- [Passage shown]
Segment Open

My problem is that the no. 2 is my favorite vitola and plus they were the cigars I smoked on my honeymoon...memories, oh the memories. All that being said they are very, very inconsistent. Not necessarily from inside the same box but definitely from box to box. My buddy has a box of them which are so beautiful it has me thinking about larceny.

The 4s as you say are much the same. The last 4 I had that made a mark was in 1999. They haven't been bad or poorly constructed, just fairly one dimensional and dare I say it boring. I can see how you could easily replace them with the cigars you mentioned above, except for the Dip 4s because I haven't found them anywhere.

I love this thread BTW...Great Discussion.


----------



## asmartbull (Aug 16, 2009)

On the same note, the diplo 2 and 4 have been marketed
to be a substitute for the Monte at a reasonable price.
I can say that my 08 Diplos are far Superior to the Monte's
in construction and flavor..


----------



## avitti (Jun 4, 2011)

Okay,let me re-cap. 

MONTES-- 2-3-4-Especiales2- Grand Edmundo

DIPS-2-4

BOLI- belacoso-pc

SIGLO II

PLPC

SLR pacificos

Well guys i have Boli,Siglo and PL marcas,but not those vitolas.
I'll save the Dip 2 for next purchase so its either the especiales or grand ed.
Usually i just pull the trigger on an order but for some reason or other i was stuck on the fence with this one.Thank you all for your imput.


----------



## TonyBrooklyn (Jan 28, 2010)

avitti said:


> Thank you for the suggestion Bull,going to give them a shot.
> Tony while the Monte may be compared to a classic car,they've been smoking like a Gremlin X.That being said,one of my vendors has them on a great sale price.will buy 10-15 and let them sit and sit and sit some more.


I don't know what to say 07's 08's, 09's have been smoking great. Some of the best smokers of all time IMHO! Construction issues these days are about as rare as seeing a GremlinX!


----------



## avitti (Jun 4, 2011)

Segment Closed

- [Questions on the material]
1. In the cigar forum thread, what does asmartbull say the Diplo 2 and 4 have been marketed as?
2. Pick up the cigar forum thread from its final line and keep writing.

- [Provided data]
Segment Open

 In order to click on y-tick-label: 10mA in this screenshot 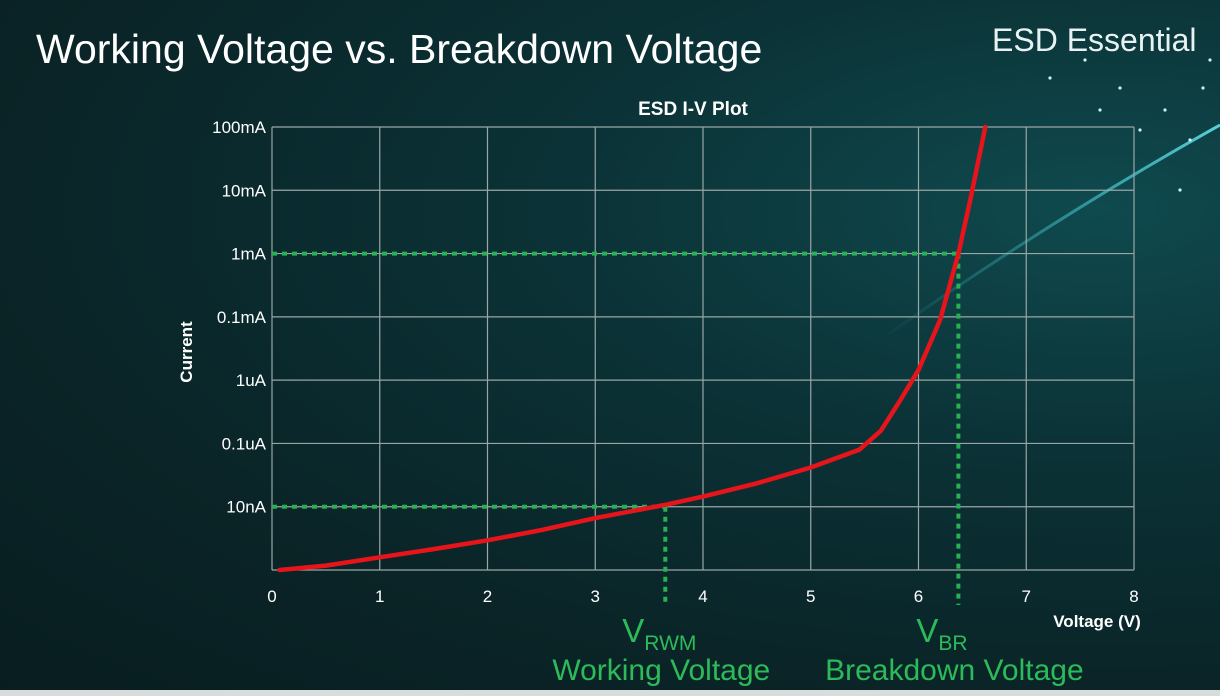, I will do `click(244, 190)`. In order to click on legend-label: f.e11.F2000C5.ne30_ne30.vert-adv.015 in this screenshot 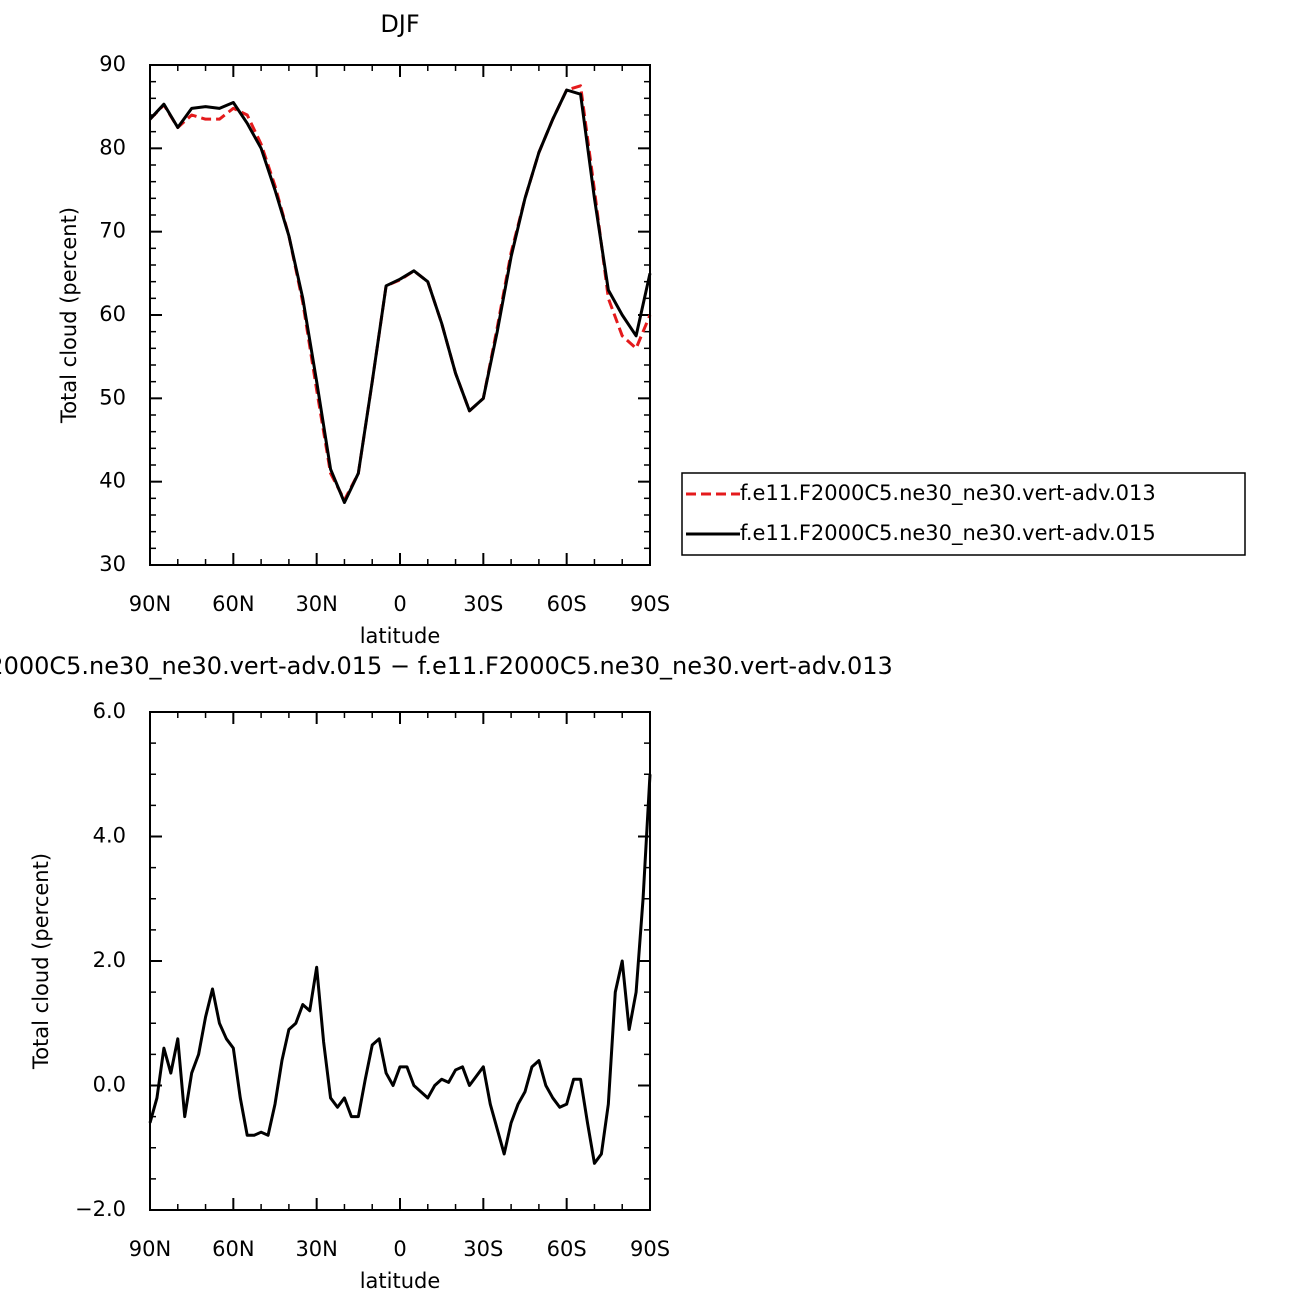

Segment Closed

- [Outputs by task]
1. A substitute for the Monte at a reasonable price.

2.
[/attach]


tonybrooklyn said:


> i don't know what to say 07's 08's, 09's have been smoking great. Some of the best smokers of all time imho! Construction issues these days are about as rare as seeing a gremlinx!



View attachment 57827


----------



## TonyBrooklyn (Jan 28, 2010)

avitti said:


> [/attach]
> 
> View attachment 57827


I see one in your avatar that's one mean wheel-stand!

:third::third::third::third::third:


----------



## GregSS (Aug 12, 2010)

Good discussion

I need to try some of these


----------



## avitti (Jun 4, 2011)

TonyBrooklyn said:


> I see one in your avatar that's one mean wheel-stand!
> 
> :third::third::third::third::third:


 I tried to upload the picture in the post,but i guess i'm computer illiterate.
To top it all off a good friend who lurks the forum saw this thread,hit me with a Monte 2.It was total chocolate from foot to nub. As far as placing last order before the holidays don't know if i should sh$t or turn green.


----------



## Rodeo (May 25, 2009)

Tony, all other things being equal, I'd get the Grand Edmundo now and save the Dips for later. While they still seem to be abundant, the Monte is an EL and it won't be around forever. It's more expensive, but also a much better cigar IMHO.


----------



## Johnny Rock (Jun 25, 2010)

Smoking a Nov '10 Monte #2 atm. Damn near cigar nirvana. Not sure what the problem is here??? :ss


----------



## TonyBrooklyn (Jan 28, 2010)

Rodeo said:


> Tony, all other things being equal, I'd get the Grand Edmundo now and save the Dips for later. While they still seem to be abundant, the Monte is an EL and it won't be around forever. It's more expensive, but also a much better cigar IMHO.


I have yet to try the Grand Edmundo. I have had the Sublime the 08 el release. I was very disappointed in the 3 boxes i had purchased. Major construction issues. And mediocre taste. That is why i have stayed away from the Grand edmundos.


----------



## asmartbull (Aug 16, 2009)

TonyBrooklyn said:


> I have yet to try the Grand Edmundo. I have had the Sublime the 08 el release. I was very disappointed in the 3 boxes i had purchased. Major construction issues. And mediocre taste. That is why i have stayed away from the Grand edmundos.


I bet I can change your mind on the 10 El's.....


----------



## Rodeo (May 25, 2009)

Same issues with the Sublimes Tony, too many under filled cigars. Went through one box that was really really good the next one was hit or miss, mostly miss. Not acceptable for an expensive EL cigar. Still have a full box buried we'll see how they fare over time. 

The Monte GE is a different animal. Have not had or heard of any construction issues. Every one was enjoyable and well worth the coin.


----------



## TonyBrooklyn (Jan 28, 2010)

asmartbull said:


> I bet I can change your mind on the 10 El's.....


You my most generous brother most certainly could!



Rodeo said:


> Same issues with the Sublimes Tony, too many under filled cigars. Went through one box that was really really good the next one was hit or miss, mostly miss. Not acceptable for an expensive EL cigar. Still have a full box buried we'll see how they fare over time.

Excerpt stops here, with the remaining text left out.